Allin Cottrell schrieb:
On Sat, 2 Jan 2010, Sven Schreiber wrote:
> Allin Cottrell schrieb:
>> Accessing $vcv has never been implemented for VECMs, and I
>> wouldn't know how to do it. You can use $jvbeta to get the
>> covariance of the \beta estimates.
> Ok, then what about adding $vcv to the following statement in chapter 12
> of the user guide:
>
> " VARs and VECMs: $stderr and $yhat are not available"
OK, that statement is now changed. It was out of date: $stderr
and $yhat are in fact available for VARs and VECMs. The only
"missing" accessor is $vcv for VECMs. That's because I don't know
what to do about the covariance block for \beta and the other
coefficients.
Well what one *could* do is to treat the error-correction terms as given
due to the super-consistency (T-convergence) of the cointegration
coefficients, and then the remaining system is just multi-equation OLS.
This would be justified asymptotically.
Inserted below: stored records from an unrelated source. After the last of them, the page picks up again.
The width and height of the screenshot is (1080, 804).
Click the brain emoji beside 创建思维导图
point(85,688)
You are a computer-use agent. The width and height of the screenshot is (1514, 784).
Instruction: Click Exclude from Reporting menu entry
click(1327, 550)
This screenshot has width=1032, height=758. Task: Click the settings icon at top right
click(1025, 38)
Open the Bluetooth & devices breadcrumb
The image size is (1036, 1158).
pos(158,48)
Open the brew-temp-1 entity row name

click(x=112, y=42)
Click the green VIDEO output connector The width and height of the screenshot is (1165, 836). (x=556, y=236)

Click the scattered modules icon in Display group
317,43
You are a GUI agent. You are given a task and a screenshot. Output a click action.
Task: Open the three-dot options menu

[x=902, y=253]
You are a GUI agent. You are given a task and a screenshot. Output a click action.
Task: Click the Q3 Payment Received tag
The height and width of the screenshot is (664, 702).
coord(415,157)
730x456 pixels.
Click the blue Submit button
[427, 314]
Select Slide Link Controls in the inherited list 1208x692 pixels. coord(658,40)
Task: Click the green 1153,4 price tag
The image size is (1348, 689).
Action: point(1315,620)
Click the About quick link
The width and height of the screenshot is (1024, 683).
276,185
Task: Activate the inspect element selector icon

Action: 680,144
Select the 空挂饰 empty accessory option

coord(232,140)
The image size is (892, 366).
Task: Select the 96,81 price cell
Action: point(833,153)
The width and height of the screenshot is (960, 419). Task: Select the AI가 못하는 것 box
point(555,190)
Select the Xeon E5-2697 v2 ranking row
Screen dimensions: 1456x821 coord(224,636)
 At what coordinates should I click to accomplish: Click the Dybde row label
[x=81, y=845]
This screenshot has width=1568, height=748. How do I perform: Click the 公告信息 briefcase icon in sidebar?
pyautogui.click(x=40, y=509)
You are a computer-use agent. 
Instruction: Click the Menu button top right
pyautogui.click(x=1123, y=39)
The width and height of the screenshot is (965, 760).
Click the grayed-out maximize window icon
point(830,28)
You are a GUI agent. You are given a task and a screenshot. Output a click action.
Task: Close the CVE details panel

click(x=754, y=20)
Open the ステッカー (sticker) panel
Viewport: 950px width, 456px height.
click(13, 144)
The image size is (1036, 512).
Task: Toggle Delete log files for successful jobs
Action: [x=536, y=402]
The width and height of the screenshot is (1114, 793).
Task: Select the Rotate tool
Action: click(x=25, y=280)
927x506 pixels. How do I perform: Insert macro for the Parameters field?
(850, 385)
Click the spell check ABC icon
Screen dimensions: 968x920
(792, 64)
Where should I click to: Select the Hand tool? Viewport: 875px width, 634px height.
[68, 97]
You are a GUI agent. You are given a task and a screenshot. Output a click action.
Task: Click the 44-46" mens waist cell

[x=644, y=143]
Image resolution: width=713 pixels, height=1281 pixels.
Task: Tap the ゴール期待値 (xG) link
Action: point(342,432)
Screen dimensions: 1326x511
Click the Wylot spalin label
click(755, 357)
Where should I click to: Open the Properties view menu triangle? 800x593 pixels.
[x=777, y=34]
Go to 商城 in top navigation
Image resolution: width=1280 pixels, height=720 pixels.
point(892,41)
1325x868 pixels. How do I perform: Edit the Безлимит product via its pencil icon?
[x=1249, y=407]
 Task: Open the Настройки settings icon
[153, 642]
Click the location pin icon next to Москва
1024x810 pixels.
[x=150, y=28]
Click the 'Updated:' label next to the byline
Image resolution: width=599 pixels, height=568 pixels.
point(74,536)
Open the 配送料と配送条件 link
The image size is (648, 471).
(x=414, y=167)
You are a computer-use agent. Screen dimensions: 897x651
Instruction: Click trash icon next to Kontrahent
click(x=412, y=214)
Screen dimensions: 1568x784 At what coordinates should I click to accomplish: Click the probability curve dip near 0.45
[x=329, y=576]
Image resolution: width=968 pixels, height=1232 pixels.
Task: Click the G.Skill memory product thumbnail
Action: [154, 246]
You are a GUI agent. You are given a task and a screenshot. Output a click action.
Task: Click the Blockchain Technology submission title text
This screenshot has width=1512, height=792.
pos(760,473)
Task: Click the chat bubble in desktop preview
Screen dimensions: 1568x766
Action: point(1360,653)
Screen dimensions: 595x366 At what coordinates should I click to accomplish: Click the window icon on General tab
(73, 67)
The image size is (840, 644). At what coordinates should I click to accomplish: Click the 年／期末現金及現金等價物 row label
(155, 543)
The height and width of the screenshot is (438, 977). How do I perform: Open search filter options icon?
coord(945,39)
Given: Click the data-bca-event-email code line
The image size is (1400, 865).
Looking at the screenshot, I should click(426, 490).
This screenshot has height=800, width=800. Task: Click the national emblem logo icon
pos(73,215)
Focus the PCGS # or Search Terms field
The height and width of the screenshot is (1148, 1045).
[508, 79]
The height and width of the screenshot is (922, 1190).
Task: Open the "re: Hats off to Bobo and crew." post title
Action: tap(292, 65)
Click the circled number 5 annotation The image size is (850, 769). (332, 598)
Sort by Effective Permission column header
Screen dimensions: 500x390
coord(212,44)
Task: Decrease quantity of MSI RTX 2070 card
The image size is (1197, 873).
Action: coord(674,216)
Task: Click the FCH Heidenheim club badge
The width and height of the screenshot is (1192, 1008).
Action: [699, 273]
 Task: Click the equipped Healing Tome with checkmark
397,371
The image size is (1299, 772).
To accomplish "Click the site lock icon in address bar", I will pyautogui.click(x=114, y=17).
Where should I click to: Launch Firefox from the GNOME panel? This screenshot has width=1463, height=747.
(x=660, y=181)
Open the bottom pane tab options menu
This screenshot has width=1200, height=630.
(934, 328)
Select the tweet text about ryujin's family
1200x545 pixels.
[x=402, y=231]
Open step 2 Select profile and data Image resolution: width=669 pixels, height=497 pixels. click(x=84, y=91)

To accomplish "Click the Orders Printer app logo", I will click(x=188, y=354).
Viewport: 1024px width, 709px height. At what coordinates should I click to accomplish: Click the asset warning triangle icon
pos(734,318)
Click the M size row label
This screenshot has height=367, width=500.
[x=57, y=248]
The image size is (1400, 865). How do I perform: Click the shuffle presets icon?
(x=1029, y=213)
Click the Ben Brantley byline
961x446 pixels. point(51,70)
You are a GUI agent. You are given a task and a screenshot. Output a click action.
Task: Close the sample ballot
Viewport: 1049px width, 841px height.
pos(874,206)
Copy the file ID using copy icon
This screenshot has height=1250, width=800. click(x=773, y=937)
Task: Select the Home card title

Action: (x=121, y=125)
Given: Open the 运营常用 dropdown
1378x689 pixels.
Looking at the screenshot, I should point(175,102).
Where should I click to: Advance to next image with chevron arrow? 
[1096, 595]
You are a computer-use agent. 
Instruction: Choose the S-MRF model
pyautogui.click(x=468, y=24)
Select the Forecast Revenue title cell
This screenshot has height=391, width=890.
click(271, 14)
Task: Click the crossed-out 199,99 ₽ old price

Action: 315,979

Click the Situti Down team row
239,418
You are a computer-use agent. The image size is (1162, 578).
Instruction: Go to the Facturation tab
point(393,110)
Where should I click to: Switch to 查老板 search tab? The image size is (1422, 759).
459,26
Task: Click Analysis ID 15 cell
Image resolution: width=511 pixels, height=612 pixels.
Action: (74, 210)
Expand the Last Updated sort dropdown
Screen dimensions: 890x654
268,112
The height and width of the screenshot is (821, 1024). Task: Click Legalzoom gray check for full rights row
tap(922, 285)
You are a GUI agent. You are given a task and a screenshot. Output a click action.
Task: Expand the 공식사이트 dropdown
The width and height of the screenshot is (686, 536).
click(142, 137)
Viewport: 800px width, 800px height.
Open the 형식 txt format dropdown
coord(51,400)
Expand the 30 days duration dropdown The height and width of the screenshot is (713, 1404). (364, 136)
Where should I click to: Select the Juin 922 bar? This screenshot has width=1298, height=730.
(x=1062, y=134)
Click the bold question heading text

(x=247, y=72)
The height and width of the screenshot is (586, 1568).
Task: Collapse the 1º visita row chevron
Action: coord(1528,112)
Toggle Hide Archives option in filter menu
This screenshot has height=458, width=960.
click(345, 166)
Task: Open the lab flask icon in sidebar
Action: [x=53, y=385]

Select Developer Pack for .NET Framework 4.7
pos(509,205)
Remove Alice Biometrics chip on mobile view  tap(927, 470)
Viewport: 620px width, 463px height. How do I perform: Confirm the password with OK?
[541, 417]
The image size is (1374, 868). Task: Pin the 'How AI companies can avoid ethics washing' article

So for the stacked system the
covariance of the coefficients estimates would be:
\hat{\Omega} \otimes (X'X)^{-1},
where X holds all regressors (identical across equations, lagged
differences plus the EC terms) and \Omega is the covariance matrix of
the system residuals ($sigma I guess).
Defined like this, $vcv would also include the standard errors of the
alphas, although within the Johansen procedure those are calculated
differently I think (not sure right now, would need to check). But
asymptotically the difference shouldn't matter anyway. (BTW, if there is
a difference, i.e. if standard errors of alpha can also be gotten in
another way from Johansen, it may be worthwhile to think about adding an
accessor $jvalpha.)
So altogether you would have $jvbeta for the cointegration relations,
and $vcv for the coefficients of the rest (transitory terms).